Another driver shared a story about working after a big football game and taking home two excited, tired sports fans. As they sat in the stadium traffic jam, the riders mentioned that they were hungry and thirsty. The driver offered them free bottled water and sausage snacks that he kept stocked in the trunk. The appreciative riders exclaimed that he was “the best driver ever!” Fondly, recounting this story, the driver said, “It’s a dollar water and a dollar sausage, and it made their day. They’re going to go back and remember me and talk about me for the rest of their lives. They won’t even know who I am.”
In contrast, efficiency-game drivers were guarded and suspicious of their riders. Worried about being accused of theft or breaking something, they didn’t offer help with luggage. Concerned about being accused of harassment, they didn’t engage in chitchat. Wanting to keep their cars clean, they didn’t let passengers smoke, eat, or drink inside. And they didn’t go the extra mile by taking side trips that would take up more time.

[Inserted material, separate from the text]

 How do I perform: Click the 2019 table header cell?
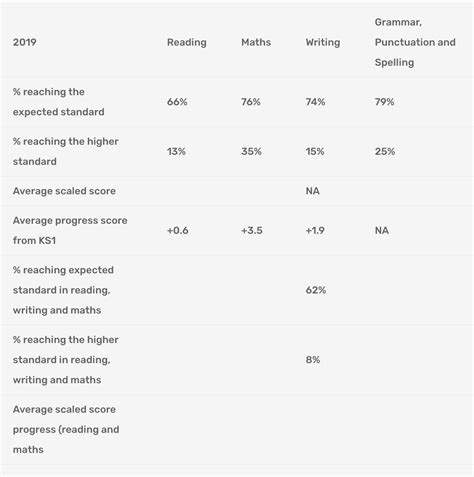[x=25, y=42]
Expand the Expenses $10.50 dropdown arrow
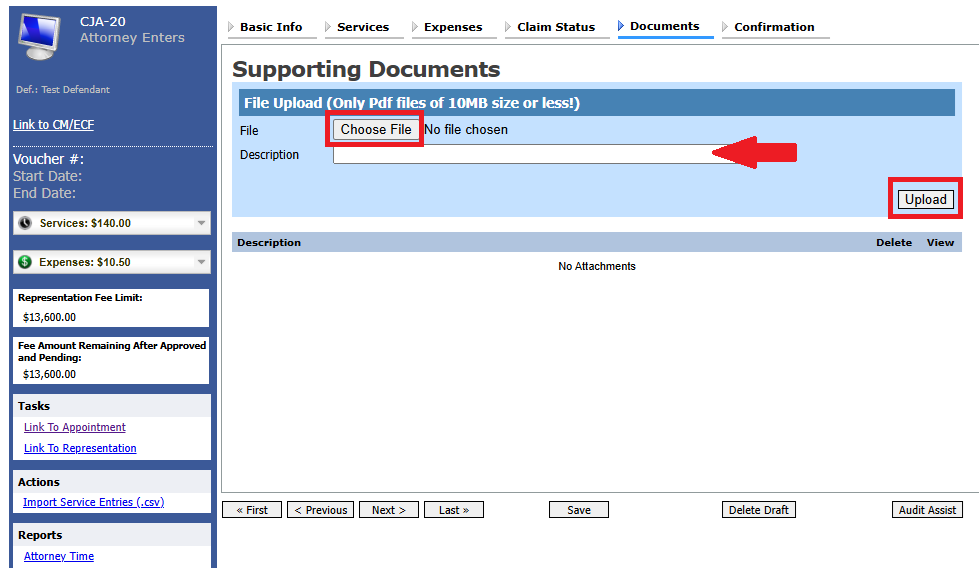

One driver refused a rider’s request to swing by McDonald’s drive-thru because, “I don’t want to make 17 cents a minute and drive you a mile down the road and have my car smell like McDonald’s and have you sitting back, eating fries, making my car smell like fries.”

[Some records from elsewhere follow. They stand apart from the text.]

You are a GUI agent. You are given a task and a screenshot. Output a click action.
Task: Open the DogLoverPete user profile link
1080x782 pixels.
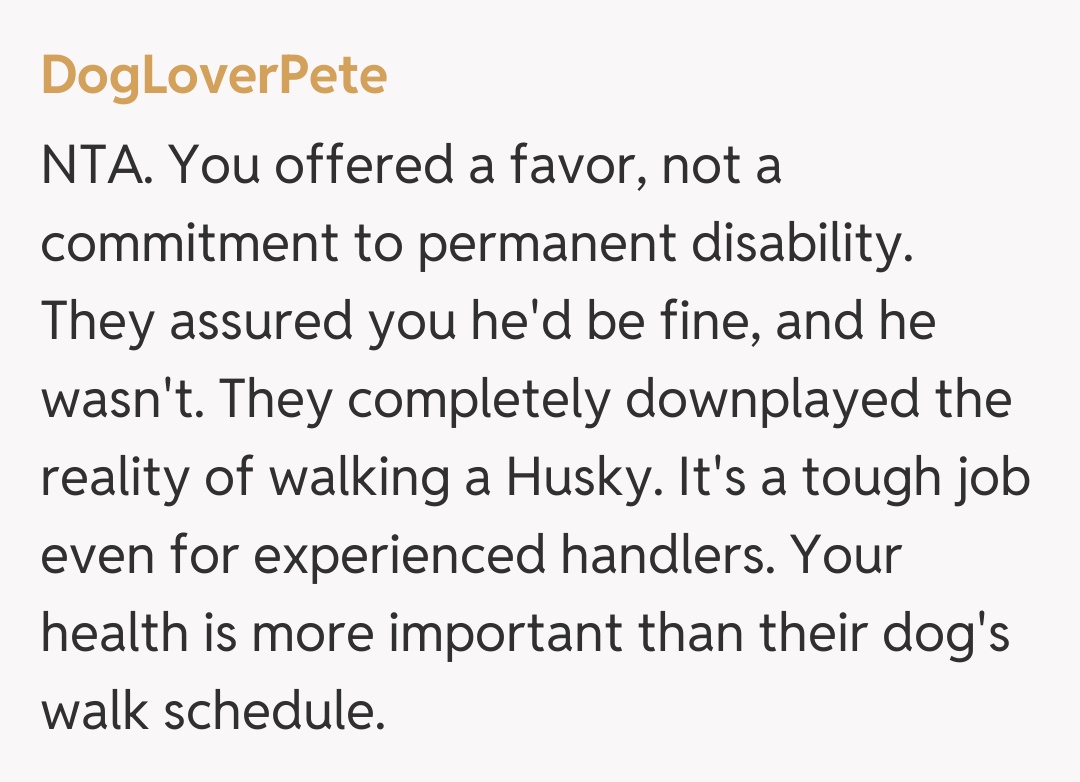pyautogui.click(x=214, y=76)
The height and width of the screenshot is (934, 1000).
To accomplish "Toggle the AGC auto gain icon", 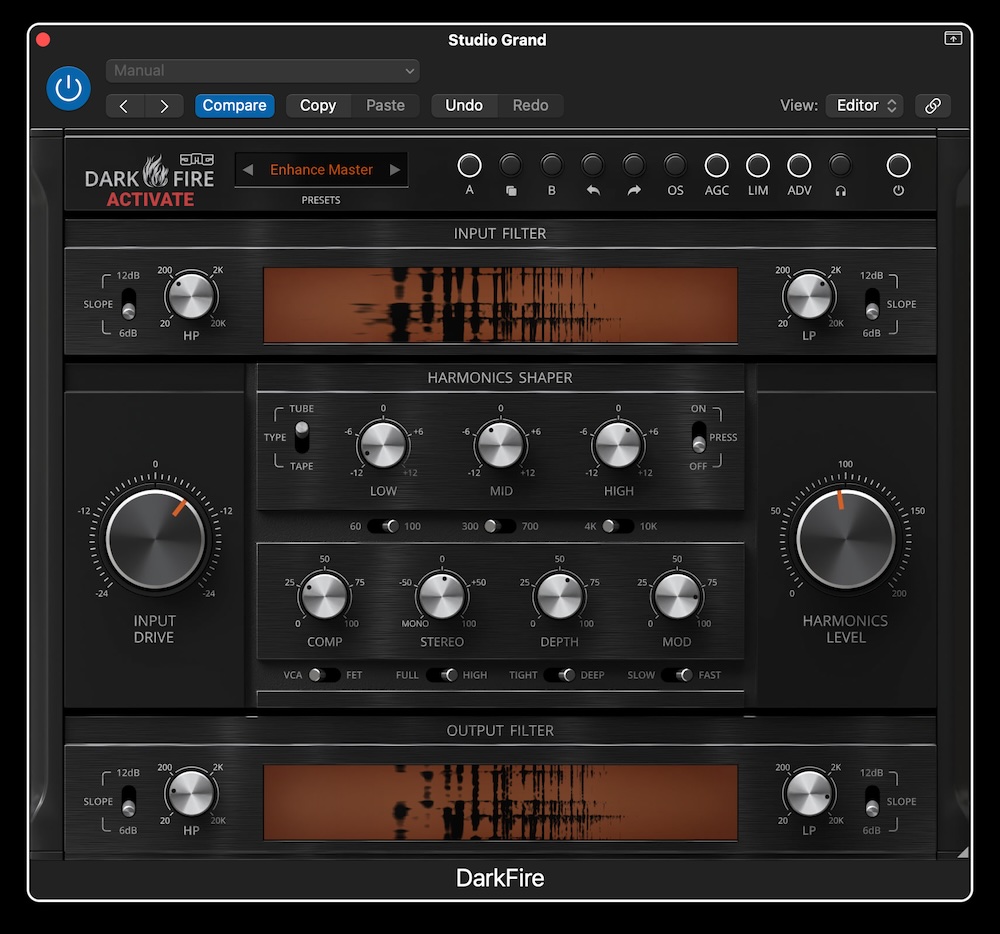I will [x=716, y=167].
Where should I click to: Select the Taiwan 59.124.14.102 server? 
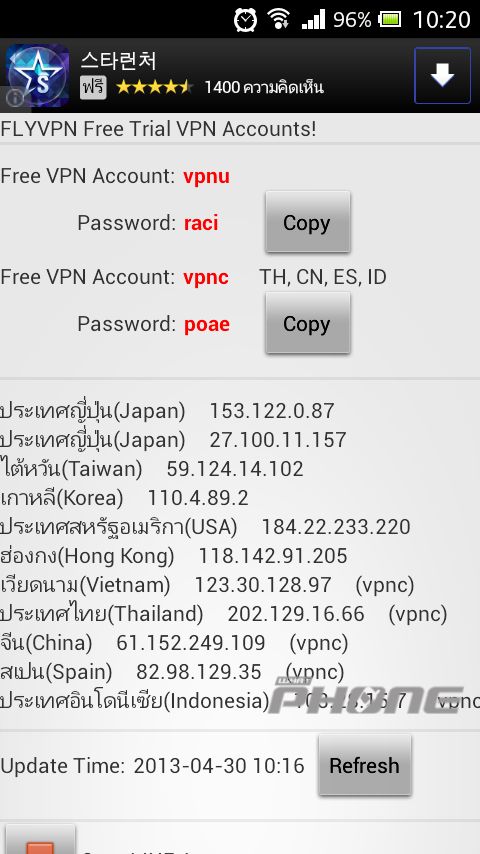pyautogui.click(x=152, y=469)
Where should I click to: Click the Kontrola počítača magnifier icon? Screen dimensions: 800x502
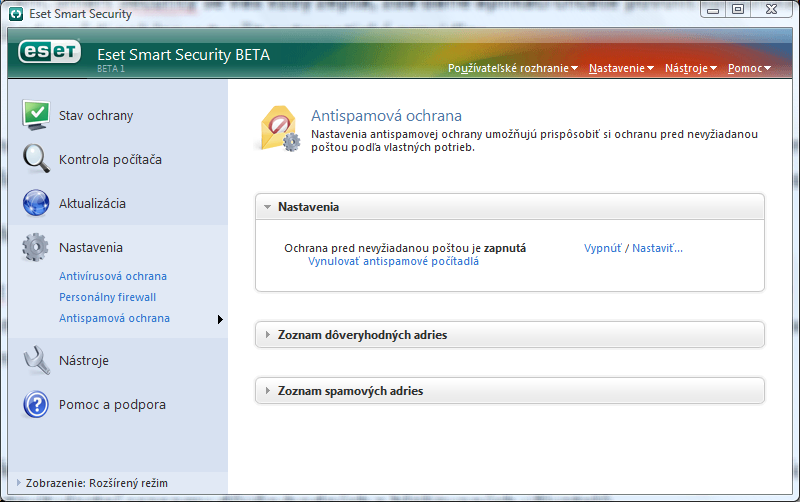tap(36, 159)
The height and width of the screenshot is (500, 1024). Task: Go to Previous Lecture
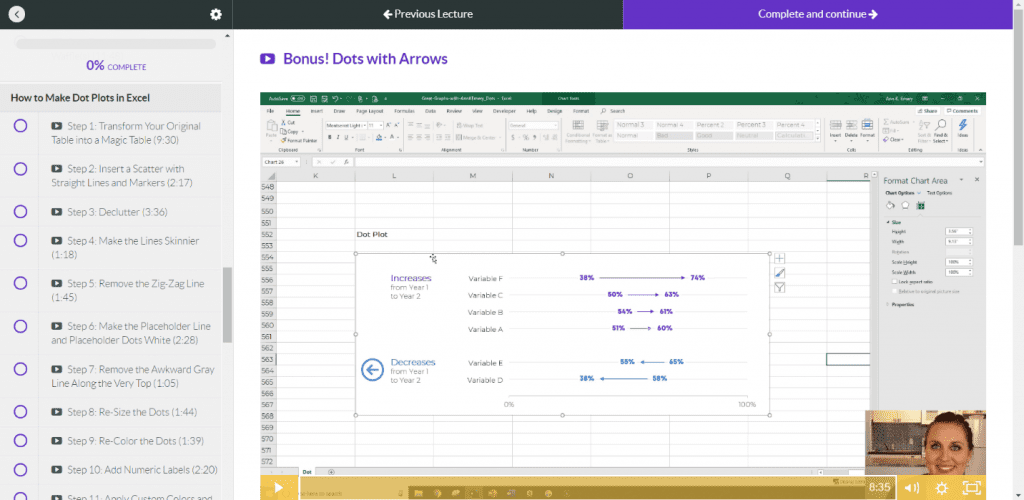pos(428,14)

Not surprisingly, gig drivers felt differently about the app depending on which game they played. Relational-game drivers regarded the app as benevolent because they believed the algorithmic “boss” would reward them with the best-paying routes and best customers. In contrast, efficiency-game drivers felt like the app was adversarial – always working against them by not providing the best routes and inaccurately calculating their pay. One driver even described the algorithm as unholy. “I know exactly who’s behind the algorithm’s decision, and it’s not God.”
It’s important to note that while my study concentrated on the experiences of the drivers, it shows how the apps play a critical role in shaping the work lives of independent employees. That’s why it’s important for tech-based firms to take into account drivers’ experiences, not just the customers. In the absence of cubicles and conference rooms, the app stands in as a manager for these independent workers and, without a thoughtfully designed interface, drivers will create their understandings and games that may or may not be in alignment with the firm’s goals.

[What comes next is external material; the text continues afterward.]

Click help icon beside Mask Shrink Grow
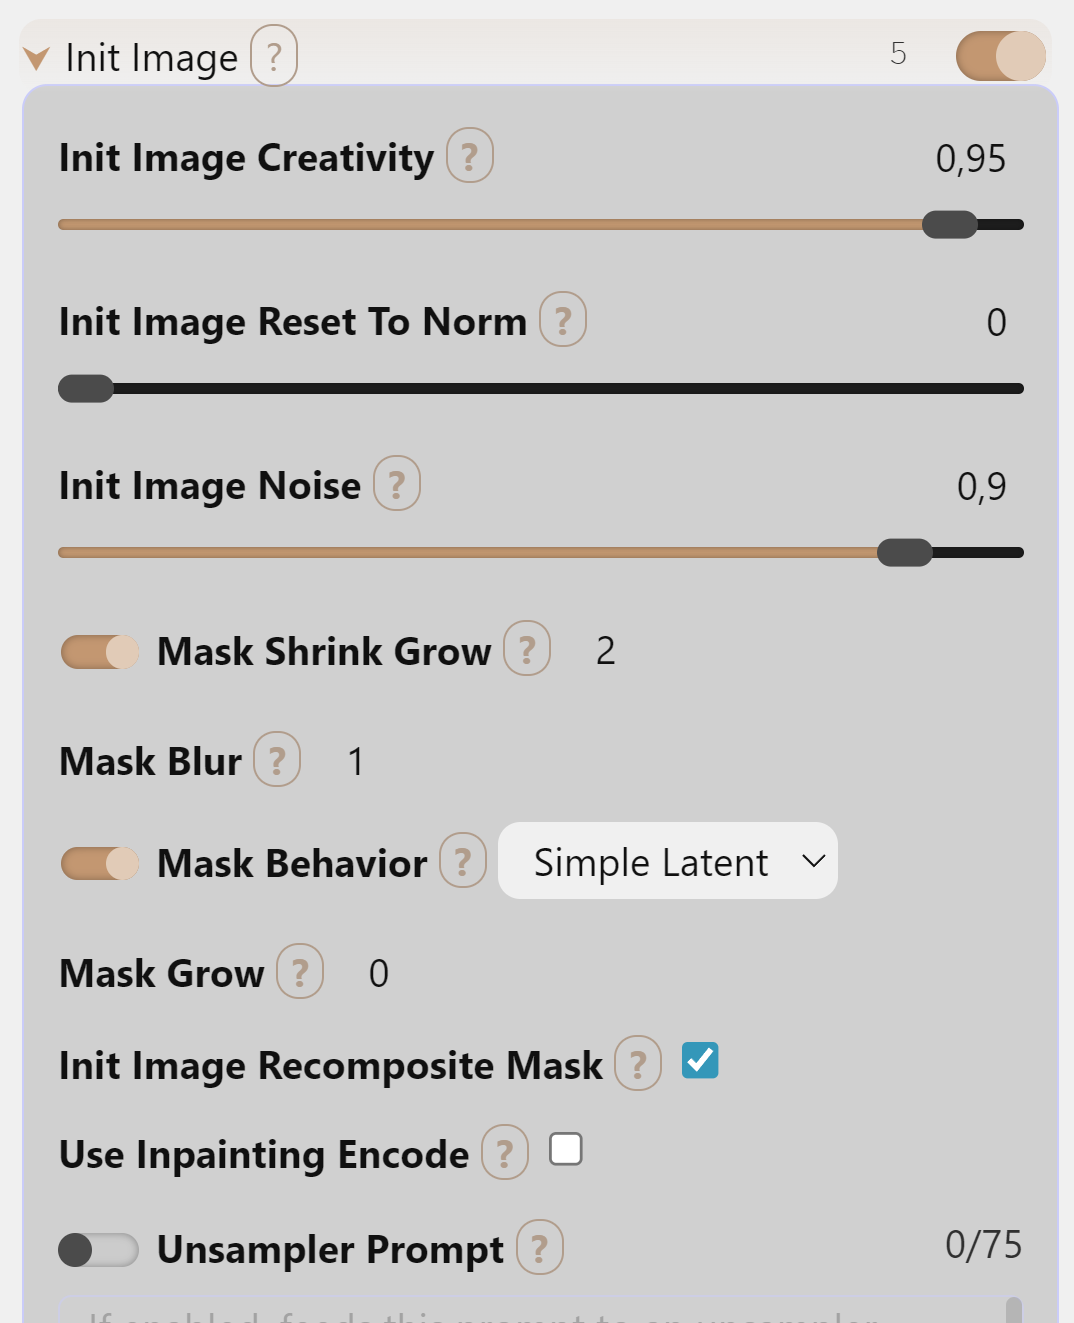Viewport: 1074px width, 1323px height. pyautogui.click(x=526, y=649)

Finally, I want to share that as part of my research, I spent three years as both a ride-hail driver and rider. That experience not only helped inform my study, but it enabled me to get drivers to open up with astonishing honesty about their experiences. It was also a reminder that we must always keep an open mind as researchers, especially when we study nascent areas like gig work.
Here’s an example. I found driving challenging, especially in heavy traffic, and, at times, found the pay structure confusing so I assumed other gig workers would have similar experiences. Certainly, the countless news stories about beleaguered drivers fuel the assumption that gig work is exploitative and unpleasant, the unfortunate choice for people, like my mother, who have few choices left. But contrary to my own experience, many ride-hail drivers enjoy their work or, more accurately, see it as the best option available to them. They like the autonomy, the flexibility, and ability to get out of the job what they put into it.
That’s one of the beauties of qualitative research – it allows researchers to understand emerging phenomena through our own eyes and also the eyes of others’ – ultimately to a deeper understanding of the rapidly changing world around us.
Lindsey D. Cameron. ““Making Out” While Driving: Relational and Efficiency Games in the Gig Economy” in Organization Science 2022.